Le 1ᵉʳ janvier 1916, le régiment est enfin envoyé en « grand repos » dans la région de Mourmelon-le-Grand. Jusqu’au 24 février, il profite de cette période pour recompléter ses effectifs, accorder des permissions, effectuer des manœuvres et entraîner les hommes aux nouvelles formes de combat.
Éprouvé par les campagnes précédentes, l’état de santé de Pierre s’est dégradé. Fatigué et malade, il est évacué par convoi sanitaire le 21 janvier 1916. Il laisse alors le commandement de la 6ᵉ compagnie à son adjoint, le sous-lieutenant CAVALLIER.
Le 21 février 1916 débute la bataille de Verdun. Le fort de Douaumont tombe aux mains des Allemands dès le 25 février.
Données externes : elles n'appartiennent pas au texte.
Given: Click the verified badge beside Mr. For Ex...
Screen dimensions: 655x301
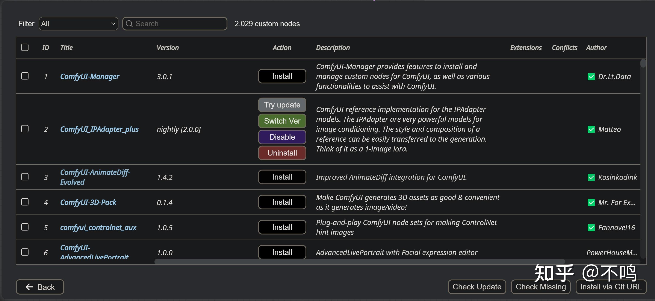Looking at the screenshot, I should pos(591,202).
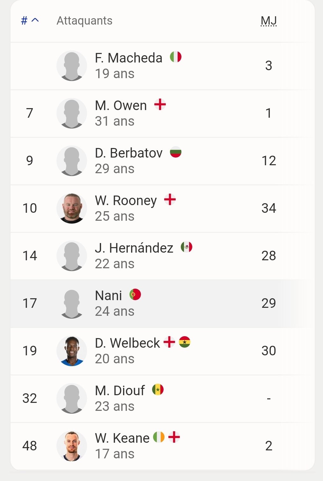Open D. Berbatov's player profile
This screenshot has width=323, height=481.
[x=128, y=153]
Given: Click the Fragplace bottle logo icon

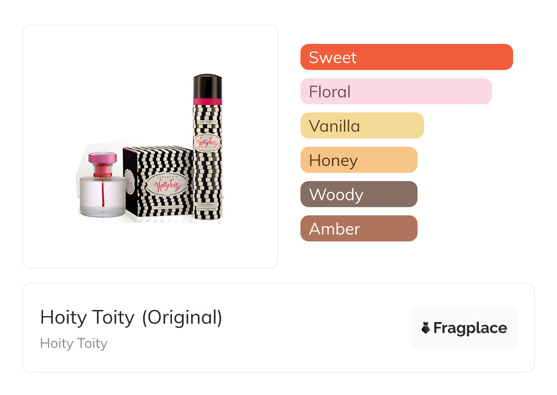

Ce même jour, le 151ᵉ RI est appelé en renfort et reçoit l’ordre de monter au front à marche forcée. À ce moment, il ne reste plus à l’ennemi qu’à s’emparer des dernières hauteurs qui barrent l’accès de Froide-Terre pour atteindre Verdun.
Dans la nuit du 9 au 10 mars, le régiment monte en ligne aux carrières d’Haudromont et dans le bois Navé. Pendant vingt jours, sous un pilonnage incessant d’artillerie, les soldats organisent défensivement leurs positions et occupent la colline du Mort-Homme.
Les hauteurs du Mort-Homme se trouvent sur la commune de Cumières, à une dizaine de kilomètres au nord-ouest de Verdun. Elles offrent un remarquable point de vue sur le champ de bataille dans toutes les directions.
La prise ou la défense de cette position constitue donc un enjeu stratégique majeur pour chacun des belligérants. Rétabli, Pierre reprend le commandement de la 6ᵉ compagnie le 17 mars.
Le 8 avril, vers 19h, un déserteur allemand originaire de Pologne, se présente les bras levés devant les premières lignes françaises. Immédiatement conduit au poste de commandement du colonel commandant le 151ᵉ RI, il déclare que son régiment doit attaquer les positions françaises le lendemain, 9 avril, à la suite d’un bombardement très violent, dont il ignore cependant l’heure du déclenchement. Vers 19h30, un second soldat allemand se présente dans les mêmes conditions et confirme les dires du premier.
Des ordres sont aussitôt donnés afin de compléter l’approvisionnement des bataillons en première ligne en munitions et en grenades.
La nuit du 8 au 9 avril se déroule dans un calme relatif. Soudain, vers 8h30, une préparation d’artillerie d’une intensité encore jamais vue s’abat sur les positions françaises. La violence du tir redouble à partir de 11h30. Des projectiles de tous calibres — 105, 150, 210, 305 mm —, associés à de lourds minenwerfer, sont employés.
À 12h, l’ennemi lance simultanément plusieurs régiments à l’assaut. Les soldats allemands parviennent à prendre pied sur les crêtes, mais leurs vagues d’assaut sont littéralement fauchées par le tir de barrage déclenché aussitôt par l’artillerie française.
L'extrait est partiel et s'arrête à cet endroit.